- _Your objective_:
Use the entries below to count the lines that hold the word "agent"; answer with the number only.

- _Data for processing_:
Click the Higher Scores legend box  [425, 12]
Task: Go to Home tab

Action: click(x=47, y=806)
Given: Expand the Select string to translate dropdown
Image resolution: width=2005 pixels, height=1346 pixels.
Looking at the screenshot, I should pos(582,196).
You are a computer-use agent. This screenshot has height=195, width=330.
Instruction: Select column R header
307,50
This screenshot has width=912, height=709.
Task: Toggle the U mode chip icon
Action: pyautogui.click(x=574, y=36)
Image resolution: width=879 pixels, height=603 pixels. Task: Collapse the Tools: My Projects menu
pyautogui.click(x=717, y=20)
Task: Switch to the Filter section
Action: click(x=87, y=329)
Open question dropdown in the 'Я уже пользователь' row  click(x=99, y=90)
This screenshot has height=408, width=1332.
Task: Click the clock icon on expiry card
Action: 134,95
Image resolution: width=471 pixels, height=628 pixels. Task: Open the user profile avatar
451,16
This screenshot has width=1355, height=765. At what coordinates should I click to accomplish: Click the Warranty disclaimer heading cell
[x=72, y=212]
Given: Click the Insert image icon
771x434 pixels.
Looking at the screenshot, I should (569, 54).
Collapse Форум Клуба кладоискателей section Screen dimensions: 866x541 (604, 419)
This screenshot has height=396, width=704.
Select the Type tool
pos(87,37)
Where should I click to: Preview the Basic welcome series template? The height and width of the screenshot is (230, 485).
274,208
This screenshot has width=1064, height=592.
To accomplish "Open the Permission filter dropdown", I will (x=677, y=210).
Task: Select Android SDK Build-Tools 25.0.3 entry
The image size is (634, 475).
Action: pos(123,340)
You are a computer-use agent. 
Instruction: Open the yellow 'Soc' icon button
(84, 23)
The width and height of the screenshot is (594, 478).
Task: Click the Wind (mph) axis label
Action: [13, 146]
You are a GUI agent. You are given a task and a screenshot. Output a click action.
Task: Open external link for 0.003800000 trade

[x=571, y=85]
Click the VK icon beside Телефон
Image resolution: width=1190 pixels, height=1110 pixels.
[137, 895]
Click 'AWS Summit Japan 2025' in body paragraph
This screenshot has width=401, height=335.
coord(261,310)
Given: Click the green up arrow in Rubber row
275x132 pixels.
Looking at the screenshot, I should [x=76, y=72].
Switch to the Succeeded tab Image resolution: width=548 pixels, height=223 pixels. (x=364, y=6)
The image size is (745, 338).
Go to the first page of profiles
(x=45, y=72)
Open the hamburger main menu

- _Exercise output_:
3